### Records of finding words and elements
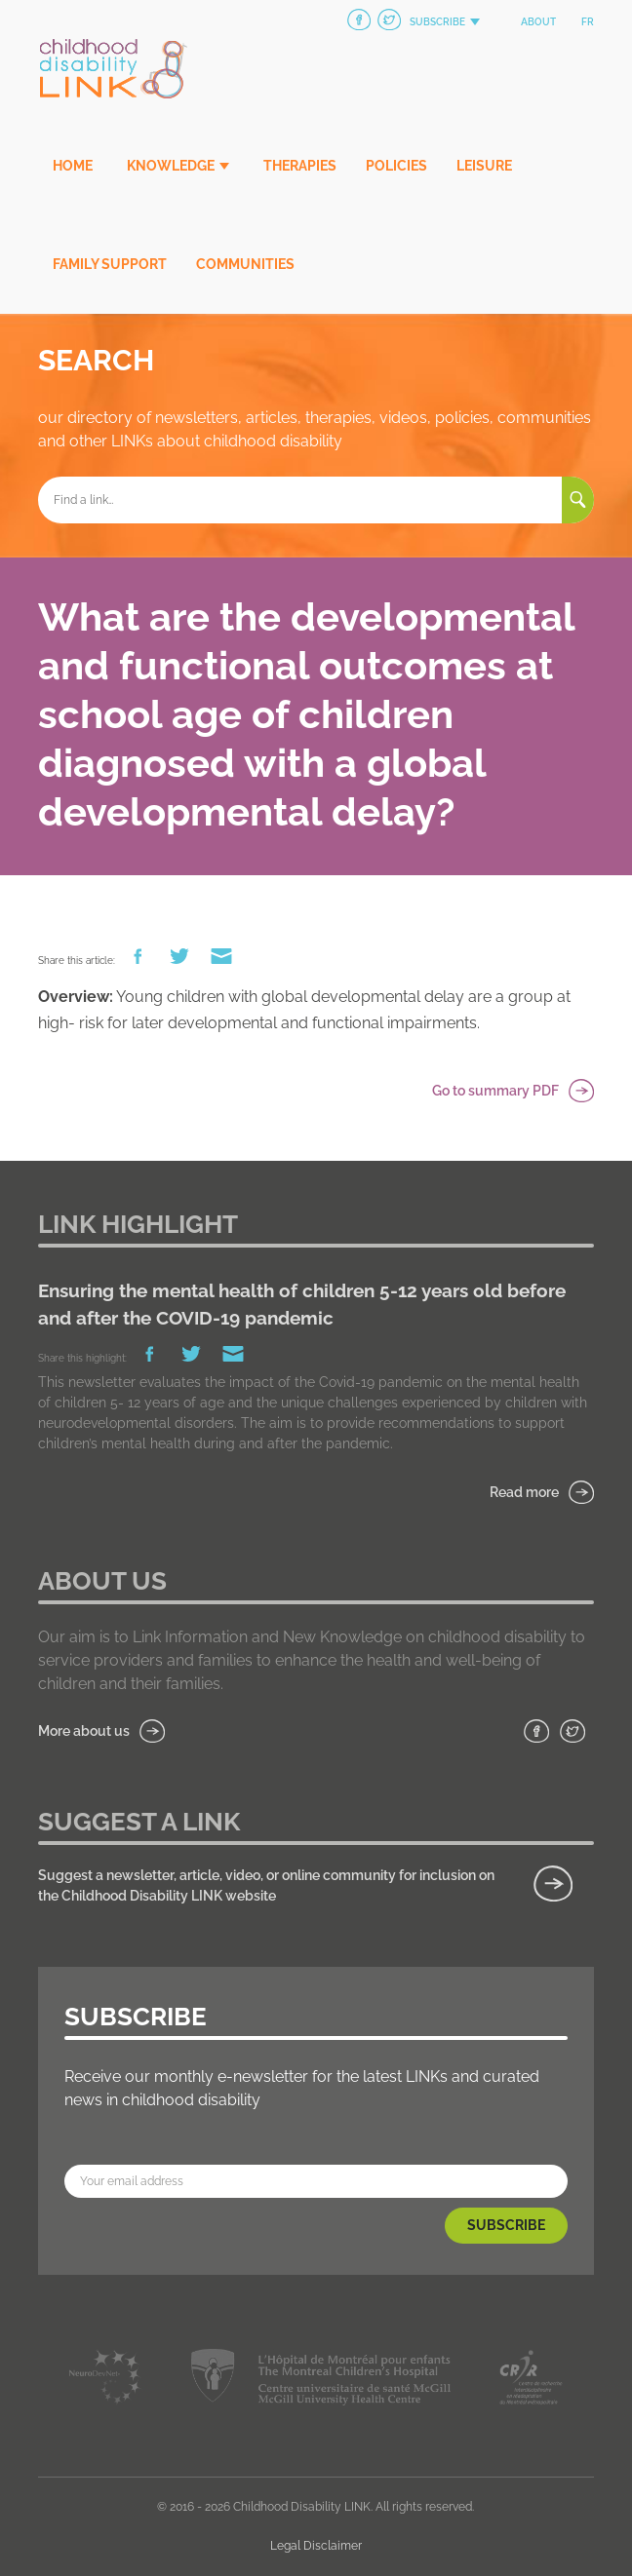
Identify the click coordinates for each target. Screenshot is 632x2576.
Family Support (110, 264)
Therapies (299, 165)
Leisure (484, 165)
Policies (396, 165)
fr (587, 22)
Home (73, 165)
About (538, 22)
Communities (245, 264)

### Exercise objective
Retype every line of the items above word for word, leaving out the pictures.

### Solution to the problem
Identify the click coordinates for each target. Screenshot is 632x2576.
Family Support (110, 264)
Therapies (299, 165)
Leisure (484, 165)
Policies (396, 165)
fr (587, 22)
Home (73, 165)
About (538, 22)
Communities (245, 264)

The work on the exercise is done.